On 28 July 2008, a security alarm went off at the Grand Pier and an Essex-based monitoring company couldn't reach the key-holder by mobile. Hours passed. By the time Avon Fire and Rescue arrived at 06:46 BST, the pavilion at the end of Weston-super-Mare's pier was already going up. Thirteen fire engines and more than 85 firefighters fought what they could. A pier employee named Robert Tinker ran into the heat to drag out gas canisters before they could explode, an act that may well have saved the seafront from far worse. By breakfast, a 2,000-seat funfair was a charred husk over the Bristol Channel. It was the second time the pier had burned to the waterline.

Theatre at the End of the Sea

When the Grand Pier opened on 11 June 1904, its centrepiece was a 2,000-seat theatre right at the seaward end - a place where you could hear opera or watch ballet 366 metres out into the Bristol Channel. Construction had begun seven months earlier with P. Munroe as engineer. In 1907, a 500-yard extension was added with the idea that the pier could double as a docking point for steamers crossing to Cardiff. The Bristol Channel had other ideas. Currents proved too dangerous, the boats stayed away, and the extension was eventually demolished. The theatre, though, became a fixture: music hall, stage plays, opera season after opera season, all of it framed by the open Channel and the long view back to the Somerset shore.

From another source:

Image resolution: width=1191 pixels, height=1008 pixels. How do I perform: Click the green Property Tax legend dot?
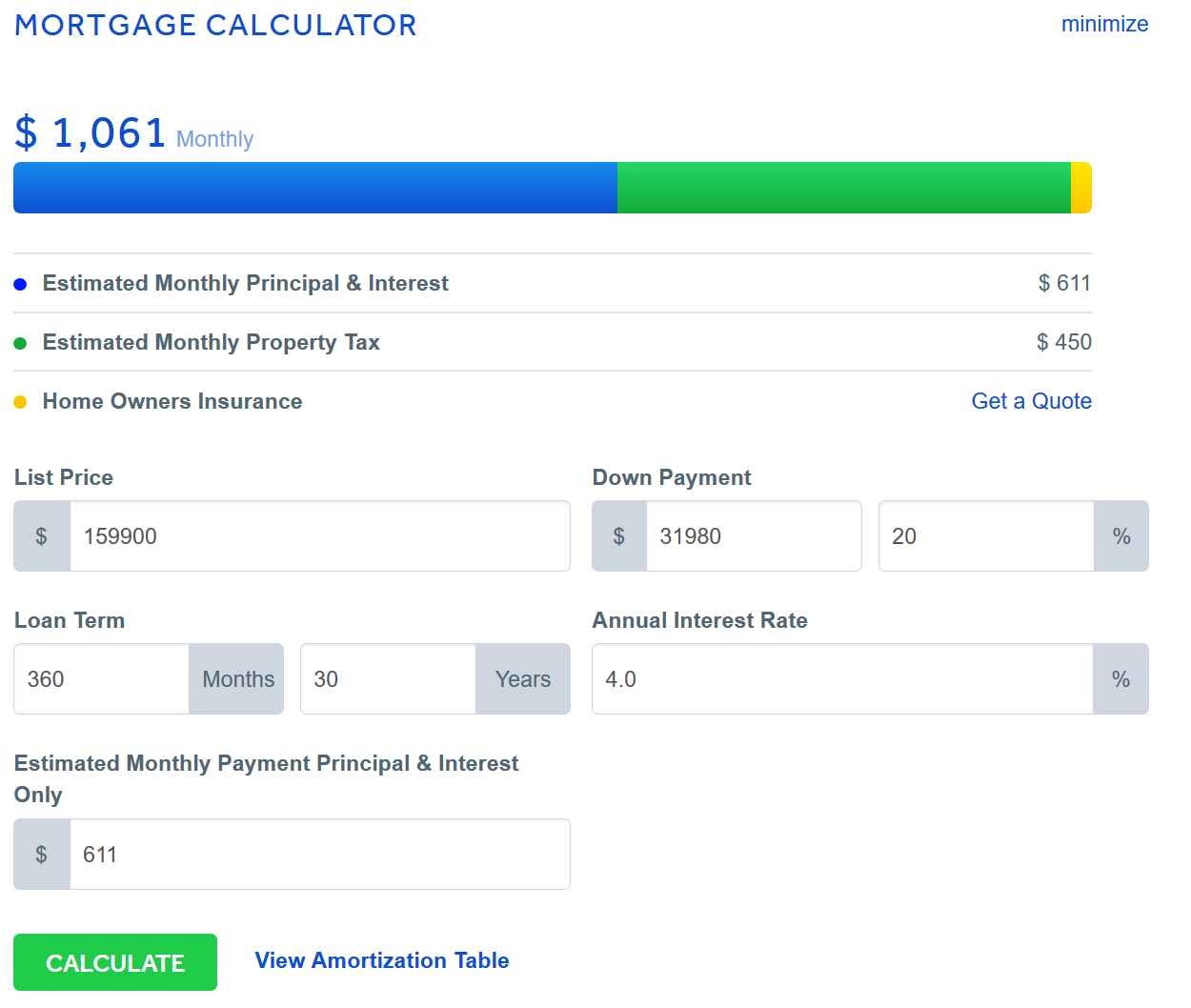pos(20,343)
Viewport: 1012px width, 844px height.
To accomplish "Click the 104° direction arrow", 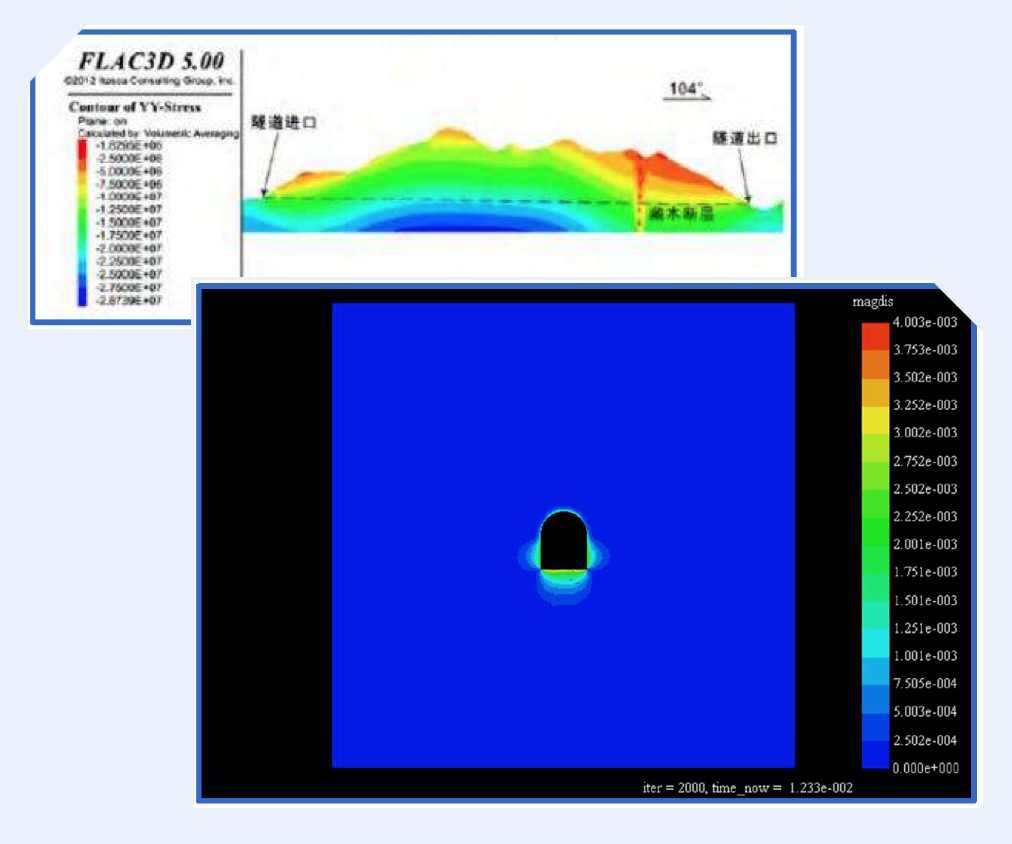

The First Fire, the Funfair, and the Second Fire

On 13 January 1930, the theatre burned down. The pier was underinsured. The owners sold up, a man named Leonard Guy bought it, and three years later he opened a new pavilion - not a theatre this time but a covered funfair, all helter-skelters and dodgems. That building lasted seventy-five years before the 2008 fire took it. The cause turned out to be a cluster of deep fat fryers in the pavilion. In January 2013, the security company that had failed to respond was ruled responsible in court, and pier owners Kerry and Michelle Michael were awarded damages. By then the third pavilion - designed by Bristol architects Angus Meek, built by John Sisk and Son - was already standing. It opened for half-term on 23 October 2010 and was formally reopened by Anne, Princess Royal in July 2011.

Twice Pier of the Year

In 2001, the National Piers Society named the Grand Pier its Pier of the Year. After the fire and the rebuild, it won the same award in 2011 - the first pier in Britain to win it twice. The list of films and television shot here keeps growing. The Remains of the Day in 1992. The TV series Bliss in 2017. Come Dine with Me, Don't Tell the Bride, Flog It!, BBC Breakfast, Saturday Kitchen - the pier has become a kind of all-purpose backdrop, equally at home with celebrity chefs and wedding-show contestants. A short scare in March 2019 brought another, smaller fire and a quick evacuation, but the pier reopened the next day.

Two Piers, One Town

Weston-super-Mare has always had two piers. The other is Birnbeck, a Victorian iron walkway out to a tiny island, designed by Eugenius Birch and finished in 1867. It closed in 1994 and has stood derelict ever since, slowly succumbing to the Channel. The Grand Pier, by contrast, keeps reinventing itself - theatre to funfair to whatever its third pavilion will become as another century opens. Pleasure piers are a peculiarly British invention, a Victorian solution to the problem of a seaside town with shallow water and a railway: stick a long walk out into the sea, put a building at the end of it, and let the day-trippers have an excursion that requires no boat. Few stuck to that brief as faithfully as Weston's. Even fewer have burned and risen the way this one has.

From the Air

The Grand Pier is at 51.347736°N, 2.984604°W, projecting from Weston-super-Mare's seafront roughly 18 miles southwest of Bristol. At 366 metres it is one of the longest pleasure piers in Britain and clearly visible from cruising altitude in good light, its third pavilion forming a distinctive box-shape at the seaward end. Nearest airport is Bristol (EGGD), about 18 miles to the northeast. Cardiff (EGFF) lies across the Channel some 25 miles west. The Bristol Channel's huge tidal range is particularly visible here - long mudflats appear at low water, while high tide brings the water nearly up to the pier deck. Best photographed in clear weather with sun off the water.